Game of Thrones is hit TV show, followed worldwide. Its TRPs have literally gone through the roof between its third and fourth seasons and as of today, it is the most widely watched TV show throughout the world. Those who are familiar with the plot would remember how an embattled Cersei Lannister, who is for all practical purposes the real power behind the throne of her young son Tommen, unleashes a freshly rearmed Faith Militant upon the benighted denizens of King’s Landing-the capital of the fictitious realm of Westeros. King Tommen-who is otherwise a boy wise beyond his years-is unable to resist this move for the simple reason that at that point in time, he is glad to have any support for his rather shaky regime. Those who have followed the eponymous TV series avidly would remember how this does not end well for Cersei, Tommen or the Faith Militants themselves-a brotherhood of thuggish martial monks who had earlier been outlawed by far more enlightened and stronger kings. King Tommen himself ends up committing suicide while Cersei is paraded naked through the streets of King’s Landing for her transgressions before she blows up half the city as well as the Faith Militant with a little help from her trusted henchman Qyburn (Prashant Kishore anyone? )
Nitish Kumar today faces a crisis of legitimacy for his rule primarily because of the shenanigans of Lalu’s former thuggish henchmen. We hear almost weekly reports of one incident or the other where these thugs unleash the 1990s upon the helpless denizens of Bihar. Businessmen are abducted in broad daylight while students are shot dead for daring to overtake vehicles driven by sons of lawmakers.
To be sure, Nitish’s own image is not so badly tarnished. However, his standing in the public’s estimation keeps going down because of his association with the likes of Lalu Prasad, who is the power behind the throne for the simple reason that he commands the greater share of legislators. The Chief Minister’s much-vaunted prohibition policy has also come a cropper and despite the fact that policemen have been instructed to ensure that people keep their mouths shut, the news coming out of Bihar that it’s a throwback to the worst days of Lalu’s reign. It is in these circumstances that the Nitish government’s inability to complete Shahabuddin’s trial in one of the myriad cases pending against him within the period stipulated by the court proved costly. The court was left with no option but to grant him bail.
The Chief Minister knows he needs Lalu’s captive vote bank more than ever and Lalu needs his henchmen. As Yogendra Yadav predicted in the run-up to the 2015 Vidhan Sabha polls, Nitish Kumar the Chief Minister has now become a tragic figure. True to form and past reputation, the first thing that Shahabuddin did, after being released, was to tell the media that the Chief Minister owed his position to fortuitous circumstances rather than the support of the people. He also repeated the barb a few days later. One cannot but feel sad for Nitish Kumar.
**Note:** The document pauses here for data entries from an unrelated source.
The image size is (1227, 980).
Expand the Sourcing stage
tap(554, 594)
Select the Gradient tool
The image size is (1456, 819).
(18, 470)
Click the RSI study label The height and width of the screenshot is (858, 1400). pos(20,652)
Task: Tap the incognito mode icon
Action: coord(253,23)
Just a year ago, he was a darling of the media as well as the ‘intellegensia’, but today criminals and Lalu’s henchmen insult him and he can do nothing but issue face-saving rebuttals.
In all fairness, it is unlikely that Shahabuddin will not pay for his sins. He may have managed a temporary reprieve now, but the bail order shall surely be challenged in a higher court. Nitish and Lalu will also have a tough election in 2020 or even earlier if they cannot pull together. While Shahabuddin may get his just desserts in courts, the netas themselves shall shed no tears over him and shall find new people to do their dirty work. The only sufferers are the people of Bihar.